_Aim of the task_: Using the listing below, extract each line that has the word "photo" in it.

================================

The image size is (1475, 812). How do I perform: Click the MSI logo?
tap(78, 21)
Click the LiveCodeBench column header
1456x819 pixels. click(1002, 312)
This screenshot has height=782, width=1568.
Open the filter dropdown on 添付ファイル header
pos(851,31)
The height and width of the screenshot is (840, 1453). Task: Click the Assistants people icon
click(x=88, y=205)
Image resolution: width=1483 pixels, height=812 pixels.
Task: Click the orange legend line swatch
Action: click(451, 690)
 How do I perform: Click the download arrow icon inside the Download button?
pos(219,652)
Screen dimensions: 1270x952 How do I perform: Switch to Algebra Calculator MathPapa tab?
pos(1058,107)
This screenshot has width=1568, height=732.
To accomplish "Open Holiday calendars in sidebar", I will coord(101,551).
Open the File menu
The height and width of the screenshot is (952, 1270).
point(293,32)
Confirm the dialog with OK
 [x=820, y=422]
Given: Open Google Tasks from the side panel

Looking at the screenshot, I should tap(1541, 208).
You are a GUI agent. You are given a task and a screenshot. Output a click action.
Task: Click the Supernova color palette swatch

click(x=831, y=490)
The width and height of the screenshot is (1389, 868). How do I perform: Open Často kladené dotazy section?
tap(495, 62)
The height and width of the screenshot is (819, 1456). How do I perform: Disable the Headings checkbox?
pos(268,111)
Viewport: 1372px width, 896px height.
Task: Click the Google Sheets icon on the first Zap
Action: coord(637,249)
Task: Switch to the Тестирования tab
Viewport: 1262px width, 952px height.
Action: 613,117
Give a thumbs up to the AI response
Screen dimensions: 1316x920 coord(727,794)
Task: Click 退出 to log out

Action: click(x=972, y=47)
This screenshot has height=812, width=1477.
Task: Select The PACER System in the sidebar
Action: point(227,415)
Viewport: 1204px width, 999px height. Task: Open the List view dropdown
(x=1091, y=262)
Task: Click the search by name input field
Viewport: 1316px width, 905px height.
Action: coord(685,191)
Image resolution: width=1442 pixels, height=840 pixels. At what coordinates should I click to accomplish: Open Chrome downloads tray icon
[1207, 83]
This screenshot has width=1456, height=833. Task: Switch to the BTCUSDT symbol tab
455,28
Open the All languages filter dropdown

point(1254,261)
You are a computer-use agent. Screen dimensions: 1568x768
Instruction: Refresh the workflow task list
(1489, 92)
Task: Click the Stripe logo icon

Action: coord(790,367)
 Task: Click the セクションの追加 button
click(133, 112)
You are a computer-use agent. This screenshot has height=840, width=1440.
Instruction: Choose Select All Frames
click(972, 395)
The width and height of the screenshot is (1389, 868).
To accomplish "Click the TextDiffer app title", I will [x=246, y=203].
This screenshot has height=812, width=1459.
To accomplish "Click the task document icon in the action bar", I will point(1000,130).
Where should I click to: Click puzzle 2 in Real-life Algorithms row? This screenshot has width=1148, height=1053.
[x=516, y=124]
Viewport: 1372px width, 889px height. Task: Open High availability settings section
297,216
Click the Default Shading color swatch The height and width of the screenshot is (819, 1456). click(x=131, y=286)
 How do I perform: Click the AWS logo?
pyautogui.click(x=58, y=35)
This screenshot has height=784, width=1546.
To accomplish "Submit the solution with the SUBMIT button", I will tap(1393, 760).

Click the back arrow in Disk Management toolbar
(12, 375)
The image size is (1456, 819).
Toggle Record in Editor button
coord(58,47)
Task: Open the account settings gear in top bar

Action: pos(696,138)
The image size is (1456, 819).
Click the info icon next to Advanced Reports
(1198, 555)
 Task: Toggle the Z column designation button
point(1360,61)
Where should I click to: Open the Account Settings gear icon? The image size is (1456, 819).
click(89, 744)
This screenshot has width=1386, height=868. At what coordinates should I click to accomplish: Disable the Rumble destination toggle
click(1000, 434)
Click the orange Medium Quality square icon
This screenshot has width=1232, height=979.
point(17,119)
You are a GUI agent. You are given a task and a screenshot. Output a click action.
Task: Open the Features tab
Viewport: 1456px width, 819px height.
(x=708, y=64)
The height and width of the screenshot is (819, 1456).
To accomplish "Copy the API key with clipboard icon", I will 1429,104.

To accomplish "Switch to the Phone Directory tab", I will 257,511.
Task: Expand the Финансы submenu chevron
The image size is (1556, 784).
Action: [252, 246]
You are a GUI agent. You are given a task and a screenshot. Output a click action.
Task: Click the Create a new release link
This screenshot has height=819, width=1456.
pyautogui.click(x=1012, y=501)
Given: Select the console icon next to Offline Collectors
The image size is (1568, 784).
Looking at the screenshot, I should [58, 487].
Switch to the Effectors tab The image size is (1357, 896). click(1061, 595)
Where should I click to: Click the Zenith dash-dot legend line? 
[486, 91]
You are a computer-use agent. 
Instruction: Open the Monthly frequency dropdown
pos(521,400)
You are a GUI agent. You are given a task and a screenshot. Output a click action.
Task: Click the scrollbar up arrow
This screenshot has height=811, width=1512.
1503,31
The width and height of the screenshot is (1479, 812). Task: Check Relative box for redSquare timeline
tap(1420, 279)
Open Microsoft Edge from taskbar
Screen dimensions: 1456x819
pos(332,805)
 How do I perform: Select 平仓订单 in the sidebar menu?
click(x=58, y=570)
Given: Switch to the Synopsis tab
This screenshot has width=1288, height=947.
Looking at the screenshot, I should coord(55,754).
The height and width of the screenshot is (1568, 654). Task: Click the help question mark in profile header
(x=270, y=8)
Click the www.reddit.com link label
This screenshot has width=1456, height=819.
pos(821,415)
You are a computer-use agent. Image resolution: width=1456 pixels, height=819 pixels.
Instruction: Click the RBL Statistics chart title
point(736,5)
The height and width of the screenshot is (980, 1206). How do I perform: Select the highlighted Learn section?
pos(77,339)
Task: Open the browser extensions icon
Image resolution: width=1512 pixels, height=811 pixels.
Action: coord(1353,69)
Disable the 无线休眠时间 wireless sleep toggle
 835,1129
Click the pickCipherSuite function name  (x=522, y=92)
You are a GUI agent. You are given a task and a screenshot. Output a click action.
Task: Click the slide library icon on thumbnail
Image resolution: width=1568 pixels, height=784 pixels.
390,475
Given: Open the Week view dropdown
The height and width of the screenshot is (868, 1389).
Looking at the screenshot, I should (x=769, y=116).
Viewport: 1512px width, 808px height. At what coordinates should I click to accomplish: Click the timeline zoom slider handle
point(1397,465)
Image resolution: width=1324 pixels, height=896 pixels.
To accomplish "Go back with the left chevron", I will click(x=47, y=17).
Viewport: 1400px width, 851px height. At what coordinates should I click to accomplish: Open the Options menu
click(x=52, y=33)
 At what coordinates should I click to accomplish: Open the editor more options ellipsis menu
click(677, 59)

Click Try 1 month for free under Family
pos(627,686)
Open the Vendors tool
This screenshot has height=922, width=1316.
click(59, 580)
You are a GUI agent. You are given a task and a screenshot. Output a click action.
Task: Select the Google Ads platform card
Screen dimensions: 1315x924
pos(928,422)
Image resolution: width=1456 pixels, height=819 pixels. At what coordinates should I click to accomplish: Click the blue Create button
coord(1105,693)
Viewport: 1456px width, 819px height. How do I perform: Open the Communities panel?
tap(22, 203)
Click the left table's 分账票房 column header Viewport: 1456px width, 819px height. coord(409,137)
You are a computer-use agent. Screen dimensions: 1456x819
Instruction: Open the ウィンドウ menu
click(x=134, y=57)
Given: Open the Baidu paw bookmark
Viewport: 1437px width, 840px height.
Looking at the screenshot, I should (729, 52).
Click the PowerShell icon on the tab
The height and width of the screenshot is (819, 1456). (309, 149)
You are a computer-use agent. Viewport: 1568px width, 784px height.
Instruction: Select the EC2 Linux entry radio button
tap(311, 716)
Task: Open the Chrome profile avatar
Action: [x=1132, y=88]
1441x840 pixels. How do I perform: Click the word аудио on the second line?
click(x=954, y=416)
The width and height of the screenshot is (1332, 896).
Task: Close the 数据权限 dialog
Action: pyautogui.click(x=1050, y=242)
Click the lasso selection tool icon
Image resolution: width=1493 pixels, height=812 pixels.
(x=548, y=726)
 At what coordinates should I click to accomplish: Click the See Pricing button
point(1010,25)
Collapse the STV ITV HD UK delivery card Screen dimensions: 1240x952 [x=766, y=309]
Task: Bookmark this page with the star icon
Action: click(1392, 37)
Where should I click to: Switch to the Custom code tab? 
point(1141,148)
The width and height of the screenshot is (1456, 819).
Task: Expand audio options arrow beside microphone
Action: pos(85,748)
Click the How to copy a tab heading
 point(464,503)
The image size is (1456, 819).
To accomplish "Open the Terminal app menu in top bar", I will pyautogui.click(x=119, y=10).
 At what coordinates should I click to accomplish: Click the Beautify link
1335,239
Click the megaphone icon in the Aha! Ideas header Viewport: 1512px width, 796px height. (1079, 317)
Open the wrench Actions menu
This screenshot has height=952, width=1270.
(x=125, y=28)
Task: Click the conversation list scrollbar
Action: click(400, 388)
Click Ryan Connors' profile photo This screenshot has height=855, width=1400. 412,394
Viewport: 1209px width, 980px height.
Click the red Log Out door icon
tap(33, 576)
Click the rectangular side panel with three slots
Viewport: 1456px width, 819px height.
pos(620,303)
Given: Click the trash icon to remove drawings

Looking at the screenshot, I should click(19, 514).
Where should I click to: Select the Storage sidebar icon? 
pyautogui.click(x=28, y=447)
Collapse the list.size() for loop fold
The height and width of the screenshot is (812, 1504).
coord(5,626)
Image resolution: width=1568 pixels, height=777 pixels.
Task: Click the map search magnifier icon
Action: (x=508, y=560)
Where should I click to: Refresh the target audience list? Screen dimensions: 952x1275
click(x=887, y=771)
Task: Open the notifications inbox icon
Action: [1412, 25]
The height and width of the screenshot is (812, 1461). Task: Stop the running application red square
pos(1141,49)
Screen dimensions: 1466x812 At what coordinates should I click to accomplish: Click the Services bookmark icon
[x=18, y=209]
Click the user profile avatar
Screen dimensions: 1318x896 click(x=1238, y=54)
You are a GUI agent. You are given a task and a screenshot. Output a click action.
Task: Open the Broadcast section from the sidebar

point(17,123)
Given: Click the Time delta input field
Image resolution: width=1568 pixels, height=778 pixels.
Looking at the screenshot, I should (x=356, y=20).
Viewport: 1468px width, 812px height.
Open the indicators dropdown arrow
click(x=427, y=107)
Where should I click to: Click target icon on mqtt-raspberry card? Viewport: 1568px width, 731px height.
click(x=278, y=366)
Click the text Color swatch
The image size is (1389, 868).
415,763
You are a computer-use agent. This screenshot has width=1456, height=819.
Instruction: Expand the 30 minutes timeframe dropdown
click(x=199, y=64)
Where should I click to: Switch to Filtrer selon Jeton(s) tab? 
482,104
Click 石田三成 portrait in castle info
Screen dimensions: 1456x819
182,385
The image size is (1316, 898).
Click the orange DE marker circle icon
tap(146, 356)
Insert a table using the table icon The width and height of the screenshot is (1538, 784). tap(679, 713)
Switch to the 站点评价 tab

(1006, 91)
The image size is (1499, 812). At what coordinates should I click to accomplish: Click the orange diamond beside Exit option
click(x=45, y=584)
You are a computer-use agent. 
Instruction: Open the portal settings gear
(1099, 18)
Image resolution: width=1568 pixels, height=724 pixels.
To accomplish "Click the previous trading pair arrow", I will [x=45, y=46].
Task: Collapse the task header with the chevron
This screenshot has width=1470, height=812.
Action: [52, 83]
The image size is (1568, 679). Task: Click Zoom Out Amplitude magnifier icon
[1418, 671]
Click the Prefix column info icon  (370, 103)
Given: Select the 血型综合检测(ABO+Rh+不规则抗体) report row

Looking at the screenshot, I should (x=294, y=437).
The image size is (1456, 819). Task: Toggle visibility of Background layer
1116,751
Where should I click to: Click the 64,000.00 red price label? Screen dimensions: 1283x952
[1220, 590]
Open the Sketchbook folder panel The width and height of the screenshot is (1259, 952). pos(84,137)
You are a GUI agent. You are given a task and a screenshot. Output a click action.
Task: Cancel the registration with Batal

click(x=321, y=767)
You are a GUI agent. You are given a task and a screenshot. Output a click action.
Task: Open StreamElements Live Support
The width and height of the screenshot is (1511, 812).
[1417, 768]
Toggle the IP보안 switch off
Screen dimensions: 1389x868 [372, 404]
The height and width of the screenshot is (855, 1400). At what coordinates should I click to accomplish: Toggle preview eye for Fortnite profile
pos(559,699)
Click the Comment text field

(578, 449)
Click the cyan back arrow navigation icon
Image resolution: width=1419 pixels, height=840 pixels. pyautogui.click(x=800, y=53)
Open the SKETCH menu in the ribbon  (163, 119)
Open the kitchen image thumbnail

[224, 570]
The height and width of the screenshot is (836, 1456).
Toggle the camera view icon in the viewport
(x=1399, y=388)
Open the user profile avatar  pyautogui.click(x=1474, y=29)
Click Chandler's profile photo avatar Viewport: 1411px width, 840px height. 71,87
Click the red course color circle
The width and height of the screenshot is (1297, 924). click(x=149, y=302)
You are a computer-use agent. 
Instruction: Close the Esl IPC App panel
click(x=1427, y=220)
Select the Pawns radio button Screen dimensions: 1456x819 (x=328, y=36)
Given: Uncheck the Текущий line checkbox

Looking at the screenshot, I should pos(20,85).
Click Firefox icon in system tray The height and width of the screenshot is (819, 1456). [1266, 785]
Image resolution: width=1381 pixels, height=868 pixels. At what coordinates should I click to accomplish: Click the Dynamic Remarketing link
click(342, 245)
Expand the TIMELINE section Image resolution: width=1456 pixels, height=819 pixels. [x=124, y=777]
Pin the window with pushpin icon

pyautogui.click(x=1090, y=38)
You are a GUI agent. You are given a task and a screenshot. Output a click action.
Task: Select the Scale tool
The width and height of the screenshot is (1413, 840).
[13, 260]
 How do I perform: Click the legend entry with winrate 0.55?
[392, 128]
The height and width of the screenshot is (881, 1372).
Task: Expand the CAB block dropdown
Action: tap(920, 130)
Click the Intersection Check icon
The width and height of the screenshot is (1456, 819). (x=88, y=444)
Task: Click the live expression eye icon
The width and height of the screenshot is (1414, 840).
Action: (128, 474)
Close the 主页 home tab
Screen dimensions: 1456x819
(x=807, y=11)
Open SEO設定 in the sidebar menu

================================

_Response to the exercise_:
Click Ryan Connors' profile photo This screenshot has height=855, width=1400. 412,394
Click Chandler's profile photo avatar Viewport: 1411px width, 840px height. 71,87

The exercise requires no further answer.